First, take Rule Number Two: rich people like to own a lot of stuff. Today, a whole bunch of rich people are selling a lot of stuff they own. Whole companies worth billions of dollars are up for grabs. Hell, AIG was even going to auction off its luxury airline timeshare division. Are you kidding me? Rich people selling off a way to sip Krug in leather at 450 knots while avoiding TSA and armrest wrestlers like me? Desperate times.
Now look at Rule Number Three — rich people like time to themselves to enjoy their stuff — and then remember this: everything I’ve talked about so far has happened on a Sunday. No Hamptons or Cape Cod or Connecticut countryside. In fact, rich people didn’t even get as far as New Jersey today. Think about it: they opened up the stock market. On a Sunday. For trading. I’m assuming they rang the bell and everything.

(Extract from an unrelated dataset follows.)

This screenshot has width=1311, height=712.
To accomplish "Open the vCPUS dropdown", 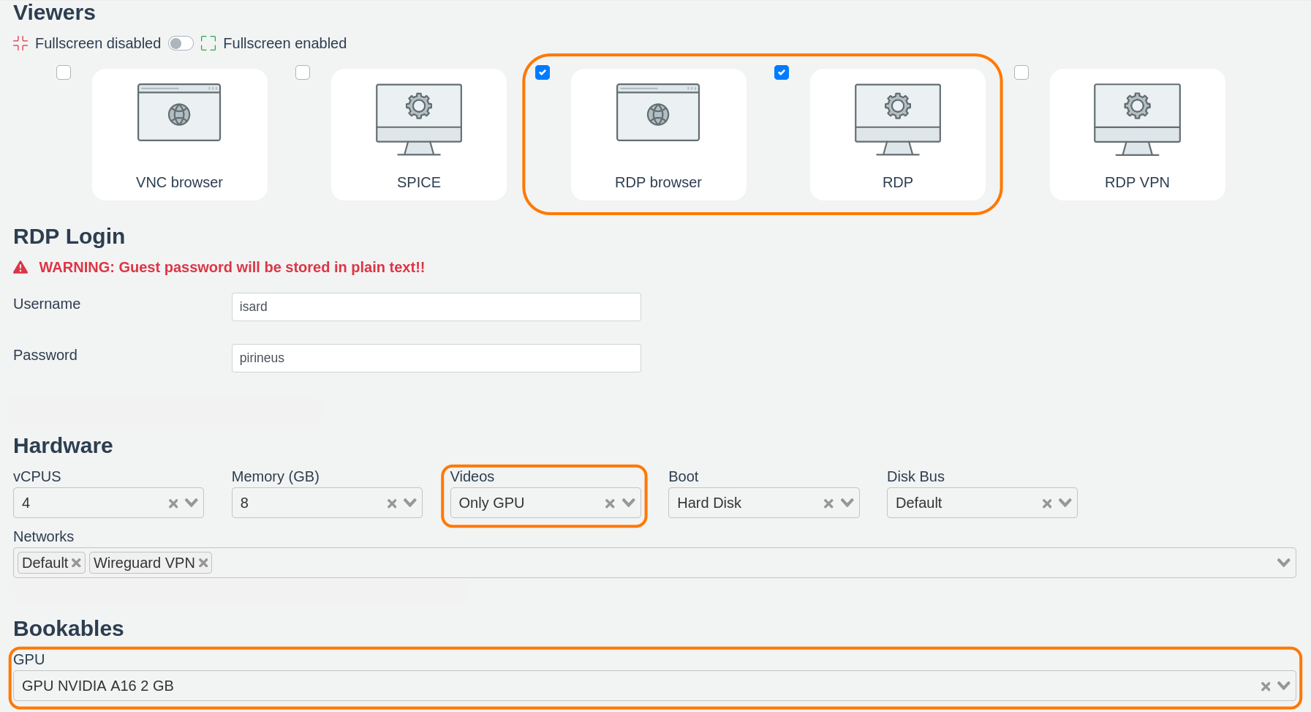I will coord(192,503).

So what does it all mean? No one seems to know. And that violates Rule Number One: Rich people know everything. I mean, when haven’t you heard some rich douchebag lecture a crowd about the benefits of America’s secret war against Pakistan,* or how he prefers Grindelwald to Banff, or why the National League should be forced to implement the designated hitter?
For the past several hours, CNBC has trotted out or phoned in every rich person that isn’t hunkered down in New York’s Federal Reserve building to give their opinion on what this all means to the economy. By the way, “the economy” is Rich People Code for “all the poor people who have to work.” It’s kind of like a Southern sports announcer calling a basketball team “remarkably athletic,” when what he actually means is “really fucking Black.”

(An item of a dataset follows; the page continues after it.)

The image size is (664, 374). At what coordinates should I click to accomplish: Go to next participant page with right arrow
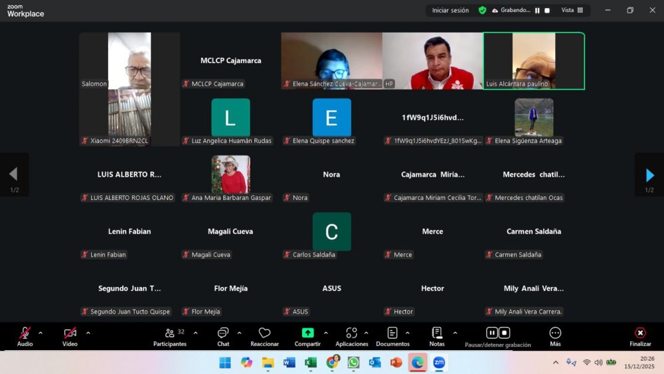click(x=649, y=175)
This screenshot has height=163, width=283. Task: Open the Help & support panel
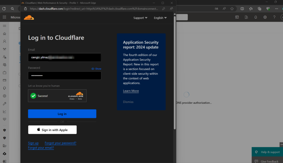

Anyway, none of these pundits know shit. Not a one. Not guys from Goldman Sachs or Morgan Stanley. Not guys who used to work at Treasury. Not low-level Fed lackeys. Not Ivy League economists. None of them will even venture a guess. All they know is that it’s “not good.” In fact, “not good” is usual Rich People Code for “poor people are fucked.” And several of these guys – including the guy** [Note: I really can’t believe this link is still live] who’s at least partially behind our current predicament — are actually using the word “bad.” And when rich people use the word “bad” while talking about their money, that can’t be good.***
* Not calling William Pfaff a douchebag. The brandy-swilling asshole one table over from you who won’t shut the fuck up about foreign policy while you try to enjoy your anniversary dinner? He’s the douchebag.
** This is the most frightening thing I’ve seen in a long time. Start listening to Stephanopolous’ question with about 8:10 left to go. Then listen to Greenspan’s answer. Then tell me whether or not you believe his “best guess.”
*** I didn’t even mention Washington Mutual. Maybe that’s next Sunday.